Task details
Return the lines of the records word for word, from the very first line through the line that contains "at that location.", with that line included.

Stored data:
"""
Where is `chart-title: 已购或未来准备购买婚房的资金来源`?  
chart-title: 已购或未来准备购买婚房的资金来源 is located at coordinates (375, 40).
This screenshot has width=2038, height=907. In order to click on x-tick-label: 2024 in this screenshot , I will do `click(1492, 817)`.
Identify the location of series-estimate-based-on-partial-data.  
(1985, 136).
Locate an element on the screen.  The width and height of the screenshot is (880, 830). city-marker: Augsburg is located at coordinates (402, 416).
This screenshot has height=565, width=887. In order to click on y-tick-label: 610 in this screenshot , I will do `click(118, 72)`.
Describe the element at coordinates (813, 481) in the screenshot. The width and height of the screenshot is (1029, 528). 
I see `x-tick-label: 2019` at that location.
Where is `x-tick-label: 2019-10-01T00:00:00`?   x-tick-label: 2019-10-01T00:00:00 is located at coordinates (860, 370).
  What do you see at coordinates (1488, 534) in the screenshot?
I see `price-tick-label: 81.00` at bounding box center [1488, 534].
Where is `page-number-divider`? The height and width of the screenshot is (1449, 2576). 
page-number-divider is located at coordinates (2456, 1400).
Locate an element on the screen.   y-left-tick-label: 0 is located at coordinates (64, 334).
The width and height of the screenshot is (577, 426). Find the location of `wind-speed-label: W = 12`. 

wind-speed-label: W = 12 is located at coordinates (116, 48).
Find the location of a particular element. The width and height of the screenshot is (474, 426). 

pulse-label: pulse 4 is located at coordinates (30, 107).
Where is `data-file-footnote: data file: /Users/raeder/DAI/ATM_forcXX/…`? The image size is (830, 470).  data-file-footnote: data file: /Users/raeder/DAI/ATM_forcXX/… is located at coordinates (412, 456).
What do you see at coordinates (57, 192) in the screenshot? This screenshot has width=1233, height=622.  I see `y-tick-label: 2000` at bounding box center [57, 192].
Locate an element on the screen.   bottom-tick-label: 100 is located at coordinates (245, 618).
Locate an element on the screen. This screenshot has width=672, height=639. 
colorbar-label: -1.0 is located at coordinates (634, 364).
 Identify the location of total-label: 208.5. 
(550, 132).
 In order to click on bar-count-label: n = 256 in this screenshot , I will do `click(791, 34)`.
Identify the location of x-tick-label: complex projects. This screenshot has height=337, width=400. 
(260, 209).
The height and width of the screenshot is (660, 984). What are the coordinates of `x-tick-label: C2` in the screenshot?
"""
Task response
Where is `chart-title: 已购或未来准备购买婚房的资金来源`?  
chart-title: 已购或未来准备购买婚房的资金来源 is located at coordinates (375, 40).
This screenshot has width=2038, height=907. In order to click on x-tick-label: 2024 in this screenshot , I will do `click(1492, 817)`.
Identify the location of series-estimate-based-on-partial-data.  
(1985, 136).
Locate an element on the screen.  The width and height of the screenshot is (880, 830). city-marker: Augsburg is located at coordinates (402, 416).
This screenshot has height=565, width=887. In order to click on y-tick-label: 610 in this screenshot , I will do `click(118, 72)`.
Describe the element at coordinates (813, 481) in the screenshot. The width and height of the screenshot is (1029, 528). 
I see `x-tick-label: 2019` at that location.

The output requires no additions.